* [Stated goal] Put the lines below into a numbered list, leaving out blank lines, starting with the line that contains "Open the 'Alle" and running through the last line.

* [Extracted records]
┌────────

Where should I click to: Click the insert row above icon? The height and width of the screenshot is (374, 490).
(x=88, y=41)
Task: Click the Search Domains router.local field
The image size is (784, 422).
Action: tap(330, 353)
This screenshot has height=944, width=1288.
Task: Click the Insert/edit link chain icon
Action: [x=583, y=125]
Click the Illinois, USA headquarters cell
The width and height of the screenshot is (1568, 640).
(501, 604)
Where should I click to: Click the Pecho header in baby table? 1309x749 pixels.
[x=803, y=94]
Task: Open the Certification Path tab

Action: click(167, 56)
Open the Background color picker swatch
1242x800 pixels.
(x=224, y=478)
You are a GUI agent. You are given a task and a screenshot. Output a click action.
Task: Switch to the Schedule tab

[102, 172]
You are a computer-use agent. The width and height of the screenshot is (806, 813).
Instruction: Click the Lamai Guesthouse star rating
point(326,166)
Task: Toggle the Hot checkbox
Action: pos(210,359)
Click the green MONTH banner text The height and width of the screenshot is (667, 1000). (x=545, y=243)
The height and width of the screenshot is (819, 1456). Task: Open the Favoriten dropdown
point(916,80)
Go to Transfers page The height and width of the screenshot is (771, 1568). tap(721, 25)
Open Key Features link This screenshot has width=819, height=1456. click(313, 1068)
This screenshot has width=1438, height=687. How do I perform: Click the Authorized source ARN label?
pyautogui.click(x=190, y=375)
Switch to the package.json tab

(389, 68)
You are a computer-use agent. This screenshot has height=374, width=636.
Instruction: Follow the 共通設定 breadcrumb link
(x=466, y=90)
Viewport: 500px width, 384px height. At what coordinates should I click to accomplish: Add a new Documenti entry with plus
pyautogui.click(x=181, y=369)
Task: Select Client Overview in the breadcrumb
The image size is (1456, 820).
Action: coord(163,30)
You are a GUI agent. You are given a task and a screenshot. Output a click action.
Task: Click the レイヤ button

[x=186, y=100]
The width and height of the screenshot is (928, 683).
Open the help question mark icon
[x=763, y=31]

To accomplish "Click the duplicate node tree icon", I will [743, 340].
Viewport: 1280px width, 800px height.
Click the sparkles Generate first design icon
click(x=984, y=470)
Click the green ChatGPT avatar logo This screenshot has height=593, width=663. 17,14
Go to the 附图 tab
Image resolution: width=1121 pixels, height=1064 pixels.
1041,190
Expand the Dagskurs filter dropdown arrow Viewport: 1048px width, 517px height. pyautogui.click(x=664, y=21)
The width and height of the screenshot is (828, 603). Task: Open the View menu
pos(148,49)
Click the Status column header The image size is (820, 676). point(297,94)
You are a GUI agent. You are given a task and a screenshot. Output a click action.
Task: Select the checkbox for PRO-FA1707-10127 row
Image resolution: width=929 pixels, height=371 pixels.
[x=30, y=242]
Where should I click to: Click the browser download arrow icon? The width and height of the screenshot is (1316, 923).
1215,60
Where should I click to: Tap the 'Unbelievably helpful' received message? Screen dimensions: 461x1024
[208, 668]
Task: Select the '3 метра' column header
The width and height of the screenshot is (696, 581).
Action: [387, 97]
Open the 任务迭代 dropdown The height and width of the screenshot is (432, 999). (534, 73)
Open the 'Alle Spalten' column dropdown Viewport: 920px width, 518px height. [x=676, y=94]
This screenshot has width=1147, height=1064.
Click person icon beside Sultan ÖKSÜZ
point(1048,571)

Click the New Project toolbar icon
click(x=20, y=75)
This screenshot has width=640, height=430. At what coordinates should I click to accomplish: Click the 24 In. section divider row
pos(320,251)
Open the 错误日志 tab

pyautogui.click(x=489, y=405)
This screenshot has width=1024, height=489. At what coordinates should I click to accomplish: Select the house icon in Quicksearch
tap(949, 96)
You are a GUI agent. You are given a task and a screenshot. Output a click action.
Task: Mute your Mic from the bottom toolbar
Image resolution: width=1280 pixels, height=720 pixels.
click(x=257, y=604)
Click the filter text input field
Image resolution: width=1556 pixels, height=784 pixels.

└────────

* [Complete response]
1. Open the 'Alle Spalten' column dropdown Viewport: 920px width, 518px height. [x=676, y=94]
2. This screenshot has width=1147, height=1064.
3. Click person icon beside Sultan ÖKSÜZ
4. point(1048,571)
5. Click the New Project toolbar icon
6. click(x=20, y=75)
7. This screenshot has width=640, height=430. At what coordinates should I click to accomplish: Click the 24 In. section divider row
8. pos(320,251)
9. Open the 错误日志 tab
10. pyautogui.click(x=489, y=405)
11. This screenshot has width=1024, height=489. At what coordinates should I click to accomplish: Select the house icon in Quicksearch
12. tap(949, 96)
13. You are a GUI agent. You are given a task and a screenshot. Output a click action.
14. Task: Mute your Mic from the bottom toolbar
15. Image resolution: width=1280 pixels, height=720 pixels.
16. click(x=257, y=604)
17. Click the filter text input field
18. Image resolution: width=1556 pixels, height=784 pixels.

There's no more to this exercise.